Ironically, researchers have tried all kinds of approaches aimed at mitigating the impact of age, and its concomitant asymmetrical power relations, as a barrier to robust data gathering. Many of these, I would argue, serve to further reify the discreteness of the age-based positionality that a researcher holds relative to younger (or older) informants. Attempts to adopt a “least adult” role in ethnographic research (put crudely, adults acting out childhood with children) may lead children to experience rather peculiar imaginings of childlike adulthood. The sociologist Ronald King (1978) famously hid in a Wendy House (or play house) in order to conduct non-participant observation with children in a classroom, uninterrupted by the presence of adults; and not surprisingly, this method also raised its own problems. Hammersely and Atkinson have pointed out the tension between knowledge, power and age in the role of the school ethnographer, arguing that, in the eyes of participants, chronologically younger researchers may fit more neatly with the role of ignorant but curious observer than do older, and therefore seemingly wiser, greying professors (2007:77). More recently, the “new” sociology of childhood has championed participatory methods as a way to foreground the voice of children and young people in school-based research. While there are significant gains to be made in better representing the self-efficacy of young people as actors in the research process, there are also issues here: it is debatable as to whether “child-centred” research (research that privileges and makes paramount the voices of children) can always be equated with what might be termed “childhood-centred” research (research that questions the terms by which the children and young people in child-centred research are defined). Research about children’s and young people’s lives in this sense must be seen as an important part of the process by which discourses of age are shaped and reproduced, rather than as a practice that exists alongside and apart from it.

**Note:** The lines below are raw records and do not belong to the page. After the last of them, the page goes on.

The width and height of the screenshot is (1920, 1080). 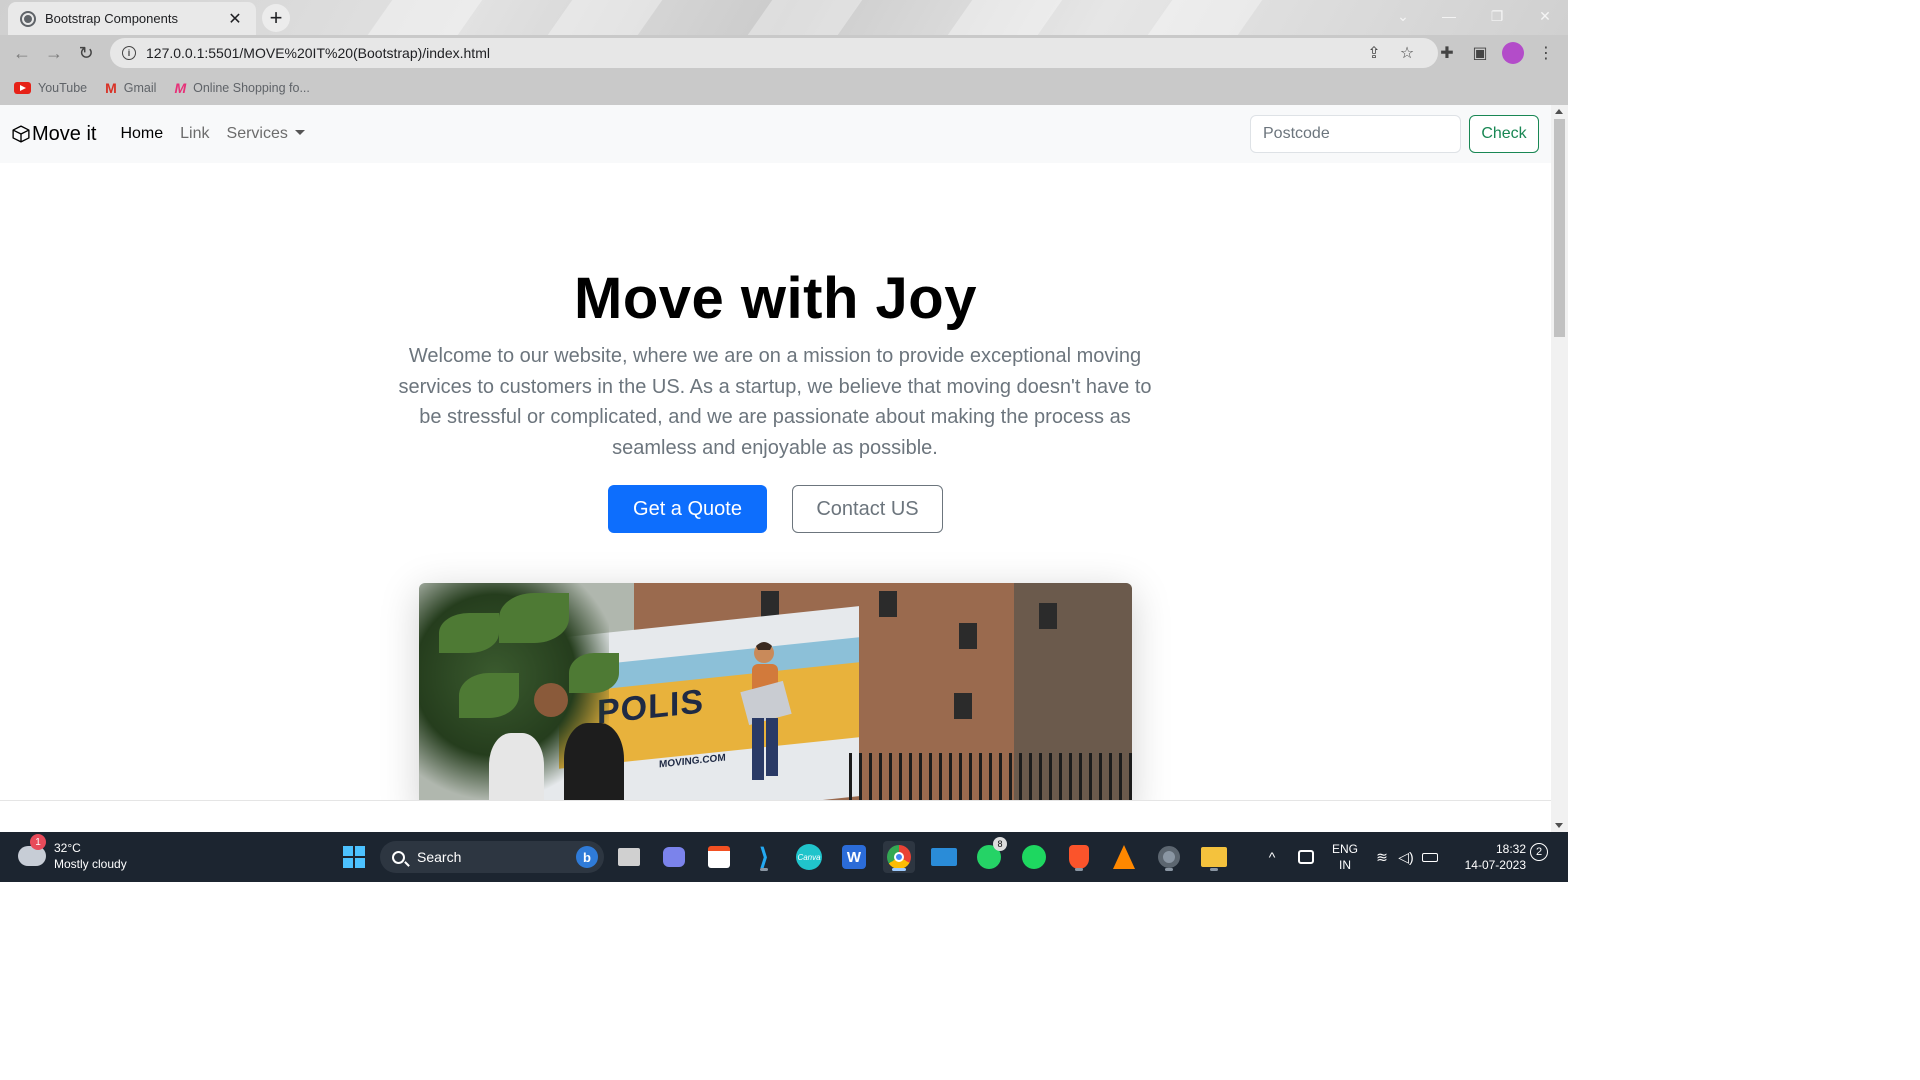 I want to click on weather-widget: 1 32°C Mostly cloudy, so click(x=72, y=853).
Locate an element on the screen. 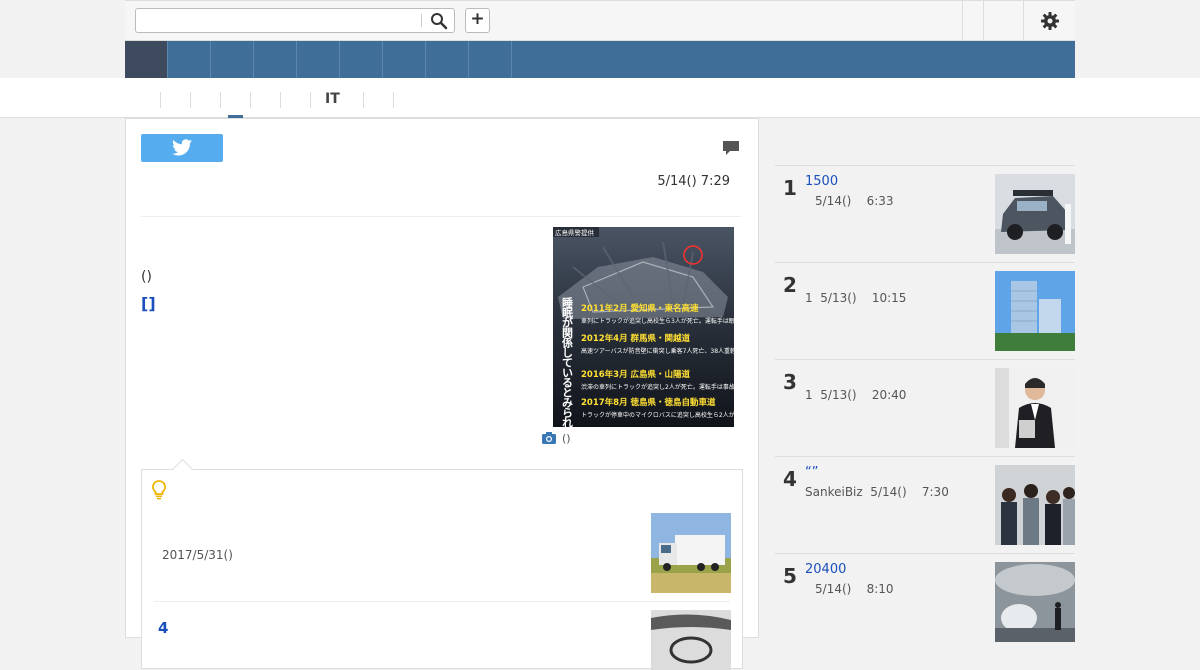  search-box is located at coordinates (295, 20).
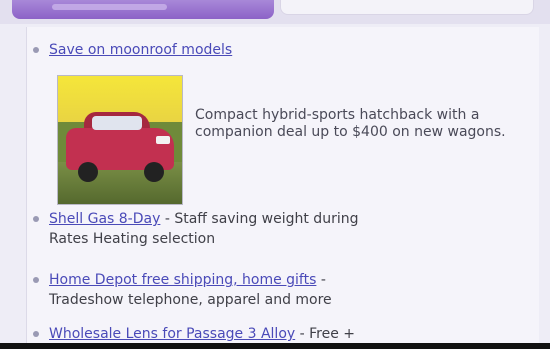  I want to click on deal-link: Wholesale Lens for Passage 3 Alloy, so click(172, 334).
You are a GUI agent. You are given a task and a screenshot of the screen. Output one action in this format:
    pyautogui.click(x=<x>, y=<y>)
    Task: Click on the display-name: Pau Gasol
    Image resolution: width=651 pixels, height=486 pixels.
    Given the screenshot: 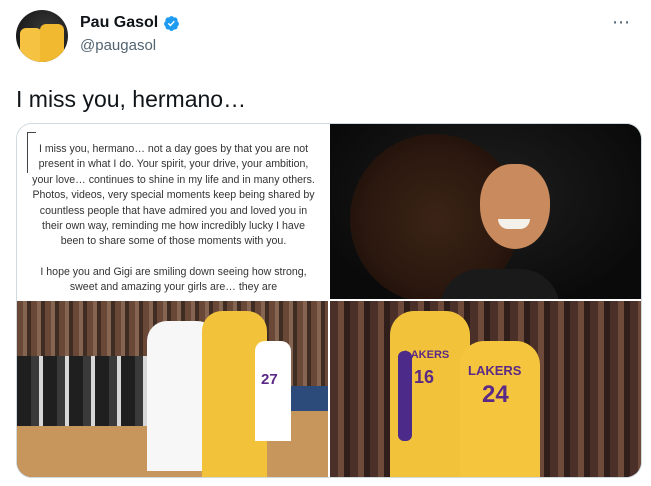 What is the action you would take?
    pyautogui.click(x=119, y=23)
    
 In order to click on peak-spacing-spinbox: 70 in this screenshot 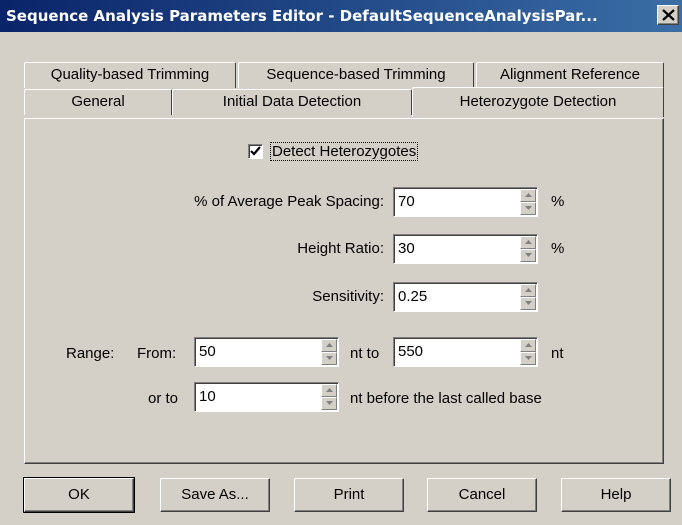, I will do `click(466, 202)`.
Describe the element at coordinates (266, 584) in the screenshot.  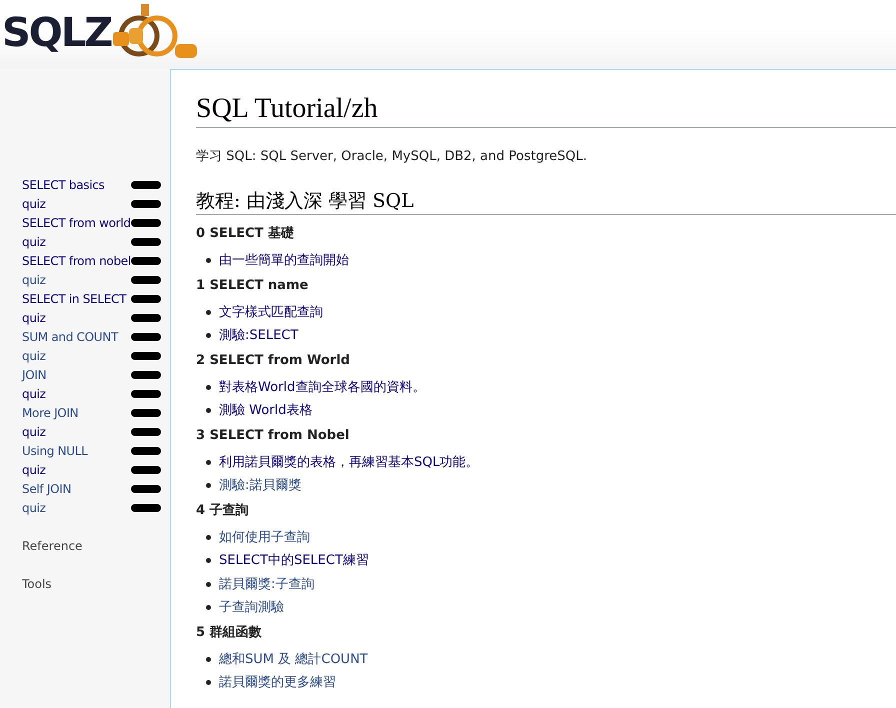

In my own research, I have pursued, failed, and persevered with a range of methods for capturing the social complexity of age. Ultimately, I have found some success in a traditional approach to ethnography that embraces the messy, mercurial, dynamic nature of age as a “unit of analysis” and in so doing also attempts to capture the rich and complex ways in which age is given meaning in everyday life. Rather than limiting my analysis to the known taxonomies of age that shape life in school, my challenge was to capture the complex, concurrent, multiple notions of age that served to structure the lives of both teachers and students. As with my own experience as a teacher – of performing at once a version of grown-up, of growing up, and of being little more than a big kid with a beard – these imaginings of age were constructed relationally, idiosyncratically, and in dialogue with dominant discourses of how age “ought to be” experienced. Age, I found, was imagined in a moment-to-moment way that moved beyond existing taxonomies of age, but was also obliged to render itself sensible to them. The methodological hurdle was the capture this complexity. I have attempted to do so through applying the concept of age imaginaries– a “warts and al” approach to recognising how age shapes the ethnographic process as much as it shapes experiences of schooling for children, young people, adults – and everyone in between.